Aim of the task:
Repeat each record that follows, keeping it identical.

———

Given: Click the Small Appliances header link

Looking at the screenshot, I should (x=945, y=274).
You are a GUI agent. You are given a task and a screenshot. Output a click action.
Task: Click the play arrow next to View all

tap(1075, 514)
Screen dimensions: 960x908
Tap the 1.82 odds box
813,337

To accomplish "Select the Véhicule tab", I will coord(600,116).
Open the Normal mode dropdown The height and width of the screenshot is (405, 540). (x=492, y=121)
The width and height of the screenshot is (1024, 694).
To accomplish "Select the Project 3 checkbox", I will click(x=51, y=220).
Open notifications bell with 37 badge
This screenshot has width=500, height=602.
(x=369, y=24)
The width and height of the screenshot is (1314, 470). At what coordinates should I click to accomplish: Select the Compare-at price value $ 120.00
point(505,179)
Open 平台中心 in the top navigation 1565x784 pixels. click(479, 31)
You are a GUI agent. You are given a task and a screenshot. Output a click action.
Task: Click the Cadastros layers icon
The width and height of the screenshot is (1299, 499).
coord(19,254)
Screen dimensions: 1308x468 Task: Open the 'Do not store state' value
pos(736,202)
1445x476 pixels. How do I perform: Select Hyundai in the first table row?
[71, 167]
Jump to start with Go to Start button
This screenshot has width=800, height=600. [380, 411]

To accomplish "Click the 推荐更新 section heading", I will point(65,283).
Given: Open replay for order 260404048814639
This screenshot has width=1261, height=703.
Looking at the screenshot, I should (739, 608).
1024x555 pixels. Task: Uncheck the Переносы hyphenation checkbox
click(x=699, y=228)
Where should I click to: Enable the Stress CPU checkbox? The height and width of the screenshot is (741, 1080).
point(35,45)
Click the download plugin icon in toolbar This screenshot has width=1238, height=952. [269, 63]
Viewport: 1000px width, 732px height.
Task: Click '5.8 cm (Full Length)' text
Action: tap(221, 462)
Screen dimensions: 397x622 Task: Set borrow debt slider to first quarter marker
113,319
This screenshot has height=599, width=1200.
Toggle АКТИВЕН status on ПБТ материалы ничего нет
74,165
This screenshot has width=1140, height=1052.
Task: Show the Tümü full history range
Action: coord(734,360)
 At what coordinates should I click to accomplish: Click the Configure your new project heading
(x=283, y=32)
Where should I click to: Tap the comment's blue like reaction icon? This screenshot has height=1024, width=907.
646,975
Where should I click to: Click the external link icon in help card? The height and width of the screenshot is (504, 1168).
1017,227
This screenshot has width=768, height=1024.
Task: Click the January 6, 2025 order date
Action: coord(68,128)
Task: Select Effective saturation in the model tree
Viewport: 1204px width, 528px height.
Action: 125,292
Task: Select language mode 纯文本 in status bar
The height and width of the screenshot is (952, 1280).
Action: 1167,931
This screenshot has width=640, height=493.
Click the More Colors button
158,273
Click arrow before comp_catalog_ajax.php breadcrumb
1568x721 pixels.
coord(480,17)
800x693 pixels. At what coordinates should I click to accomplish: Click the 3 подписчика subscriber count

———

Response area:
Given: Click the Small Appliances header link

Looking at the screenshot, I should (x=945, y=274).
You are a GUI agent. You are given a task and a screenshot. Output a click action.
Task: Click the play arrow next to View all

tap(1075, 514)
Screen dimensions: 960x908
Tap the 1.82 odds box
813,337

To accomplish "Select the Véhicule tab", I will coord(600,116).
Open the Normal mode dropdown The height and width of the screenshot is (405, 540). (x=492, y=121)
The width and height of the screenshot is (1024, 694).
To accomplish "Select the Project 3 checkbox", I will click(x=51, y=220).
Open notifications bell with 37 badge
This screenshot has width=500, height=602.
(x=369, y=24)
The width and height of the screenshot is (1314, 470). At what coordinates should I click to accomplish: Select the Compare-at price value $ 120.00
point(505,179)
Open 平台中心 in the top navigation 1565x784 pixels. click(479, 31)
You are a GUI agent. You are given a task and a screenshot. Output a click action.
Task: Click the Cadastros layers icon
The width and height of the screenshot is (1299, 499).
coord(19,254)
Screen dimensions: 1308x468 Task: Open the 'Do not store state' value
pos(736,202)
1445x476 pixels. How do I perform: Select Hyundai in the first table row?
[71, 167]
Jump to start with Go to Start button
This screenshot has width=800, height=600. [380, 411]

To accomplish "Click the 推荐更新 section heading", I will point(65,283).
Given: Open replay for order 260404048814639
This screenshot has width=1261, height=703.
Looking at the screenshot, I should (739, 608).
1024x555 pixels. Task: Uncheck the Переносы hyphenation checkbox
click(x=699, y=228)
Where should I click to: Enable the Stress CPU checkbox? The height and width of the screenshot is (741, 1080).
point(35,45)
Click the download plugin icon in toolbar This screenshot has width=1238, height=952. [269, 63]
Viewport: 1000px width, 732px height.
Task: Click '5.8 cm (Full Length)' text
Action: tap(221, 462)
Screen dimensions: 397x622 Task: Set borrow debt slider to first quarter marker
113,319
This screenshot has height=599, width=1200.
Toggle АКТИВЕН status on ПБТ материалы ничего нет
74,165
This screenshot has width=1140, height=1052.
Task: Show the Tümü full history range
Action: coord(734,360)
 At what coordinates should I click to accomplish: Click the Configure your new project heading
(x=283, y=32)
Where should I click to: Tap the comment's blue like reaction icon? This screenshot has height=1024, width=907.
646,975
Where should I click to: Click the external link icon in help card? The height and width of the screenshot is (504, 1168).
1017,227
This screenshot has width=768, height=1024.
Task: Click the January 6, 2025 order date
Action: coord(68,128)
Task: Select Effective saturation in the model tree
Viewport: 1204px width, 528px height.
Action: 125,292
Task: Select language mode 纯文本 in status bar
The height and width of the screenshot is (952, 1280).
Action: 1167,931
This screenshot has width=640, height=493.
Click the More Colors button
158,273
Click arrow before comp_catalog_ajax.php breadcrumb
1568x721 pixels.
coord(480,17)
800x693 pixels. At what coordinates should I click to accomplish: Click the 3 подписчика subscriber count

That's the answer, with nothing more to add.